Mehrere Autoren und Autorinnen in diesem Blog haben die Wichtigkeit einer guten Fehlerkultur herausgearbeitet (vgl. dazu /Anlage 1/ und /Anlage 2/). Dieser Artikel thematisiert eine Voraussetzung für innovationsfördernde Fehlerkultur – den Spielraum für Fehler – aus der Perspektive einer Kooperationsunterstützung der Universitäten im Themenfeld der Digitalisierung administrativer Prozesse.

Fehler zu machen und daraus zu lernen ist eine Gabe, die wir seit der Geburt in uns tragen. Wer daran zweifelt, möge sich Zeit nehmen und ein Kleinkind beim Erlernen neuer Fähigkeiten beobachten, zum Beispiel beim Gehen lernen. Das Kind unternimmt einen Versuch nach dem anderen. Nach vielen Tagen klappt ein erster wackeliger Schritt. Das ist möglich, wenn das Kind in einer geschützen Umgebung experimentieren, Fehler machen, daraus lernen und wieder probieren kann.

Spätestens in der Schule werden wir sozialisiert, Fehler als Makel zu sehen. Für Fehler werden Punkte abgezogen und es gibt schlechte Noten. Wir lernen, Fehler mit einem unangenehmen Gefühl zu assoziieren. Das üben wir in der Schule und zuhause, bis Fehler zu einem Synonym für Versagen werden.

Bei einer wissenschaftlichen Ausbildung lernen wir, dass man aus Fehlern eine Erkenntnis generieren kann. „[…] denn auch oder gerade diese [fehlgeschlagenen Versuche] können Information liefern und manchmal zu neuen Hypothesen führen“ heißt es dazu zum Beispiel in /Anlage 3/. Diese Experimente finden unter kontrollierbaren Bedingungen statt, nennen wir sie abstrakt „Experimentierräume“.

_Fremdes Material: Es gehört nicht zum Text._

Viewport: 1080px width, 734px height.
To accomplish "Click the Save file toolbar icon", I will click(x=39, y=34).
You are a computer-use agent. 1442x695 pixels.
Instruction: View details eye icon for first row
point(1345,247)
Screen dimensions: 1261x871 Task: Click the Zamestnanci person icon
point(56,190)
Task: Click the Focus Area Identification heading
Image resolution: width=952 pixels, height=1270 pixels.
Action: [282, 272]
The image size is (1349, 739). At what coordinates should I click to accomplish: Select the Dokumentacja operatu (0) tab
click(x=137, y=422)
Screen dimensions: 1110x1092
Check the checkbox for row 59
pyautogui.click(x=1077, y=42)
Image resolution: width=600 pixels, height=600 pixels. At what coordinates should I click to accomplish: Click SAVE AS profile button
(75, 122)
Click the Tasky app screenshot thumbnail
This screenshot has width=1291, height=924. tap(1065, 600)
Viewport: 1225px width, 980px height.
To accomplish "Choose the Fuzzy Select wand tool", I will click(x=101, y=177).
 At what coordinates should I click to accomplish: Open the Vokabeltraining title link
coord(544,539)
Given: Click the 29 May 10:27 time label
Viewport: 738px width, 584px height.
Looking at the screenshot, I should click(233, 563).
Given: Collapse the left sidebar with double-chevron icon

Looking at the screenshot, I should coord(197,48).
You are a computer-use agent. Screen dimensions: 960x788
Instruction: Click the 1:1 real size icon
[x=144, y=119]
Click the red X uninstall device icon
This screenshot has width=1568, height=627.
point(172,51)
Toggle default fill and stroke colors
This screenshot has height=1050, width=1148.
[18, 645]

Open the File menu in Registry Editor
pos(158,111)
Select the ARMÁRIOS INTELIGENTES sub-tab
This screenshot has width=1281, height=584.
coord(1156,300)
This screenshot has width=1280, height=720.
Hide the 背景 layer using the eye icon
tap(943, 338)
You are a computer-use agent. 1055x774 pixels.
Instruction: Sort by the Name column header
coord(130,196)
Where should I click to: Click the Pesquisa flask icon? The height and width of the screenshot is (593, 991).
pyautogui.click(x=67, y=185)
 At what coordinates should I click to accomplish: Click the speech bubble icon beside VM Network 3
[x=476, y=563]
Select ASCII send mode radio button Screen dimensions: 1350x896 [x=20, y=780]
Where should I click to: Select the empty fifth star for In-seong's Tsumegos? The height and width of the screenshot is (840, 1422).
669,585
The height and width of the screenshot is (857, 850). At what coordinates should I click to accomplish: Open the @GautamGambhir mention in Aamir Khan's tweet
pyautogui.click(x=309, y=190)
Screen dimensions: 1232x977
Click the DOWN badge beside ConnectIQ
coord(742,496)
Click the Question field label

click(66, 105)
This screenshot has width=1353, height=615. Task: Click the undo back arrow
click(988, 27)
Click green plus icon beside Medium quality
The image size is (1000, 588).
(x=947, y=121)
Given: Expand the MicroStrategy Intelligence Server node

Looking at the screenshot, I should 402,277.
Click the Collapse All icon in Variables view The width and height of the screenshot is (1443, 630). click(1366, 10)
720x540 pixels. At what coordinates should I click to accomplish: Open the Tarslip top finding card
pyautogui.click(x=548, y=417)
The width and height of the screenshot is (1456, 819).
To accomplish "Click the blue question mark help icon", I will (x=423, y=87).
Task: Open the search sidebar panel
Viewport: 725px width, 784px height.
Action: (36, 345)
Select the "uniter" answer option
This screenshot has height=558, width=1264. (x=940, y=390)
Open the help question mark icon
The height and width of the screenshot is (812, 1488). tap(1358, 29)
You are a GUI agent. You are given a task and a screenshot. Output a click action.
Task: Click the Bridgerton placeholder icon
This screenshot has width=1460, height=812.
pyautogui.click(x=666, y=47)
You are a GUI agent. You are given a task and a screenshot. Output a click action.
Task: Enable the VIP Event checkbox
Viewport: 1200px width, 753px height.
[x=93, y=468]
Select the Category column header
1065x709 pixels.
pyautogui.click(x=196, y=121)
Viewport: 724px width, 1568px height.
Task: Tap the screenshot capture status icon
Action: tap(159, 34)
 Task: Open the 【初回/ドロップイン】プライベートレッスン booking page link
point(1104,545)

In der Hochschullehre ist es etwas schwieriger Experimentierräume zu schaffen. Insbesondere in der ungewohnten Situation der Lockdowns (aber auch schon davor) waren neue Lehrkonzepte gewünscht. Sowohl von den Studierenden (den „Kunden“) gefragt als auch von der Politik regelmäßig durch Förderprogramme unterstützt.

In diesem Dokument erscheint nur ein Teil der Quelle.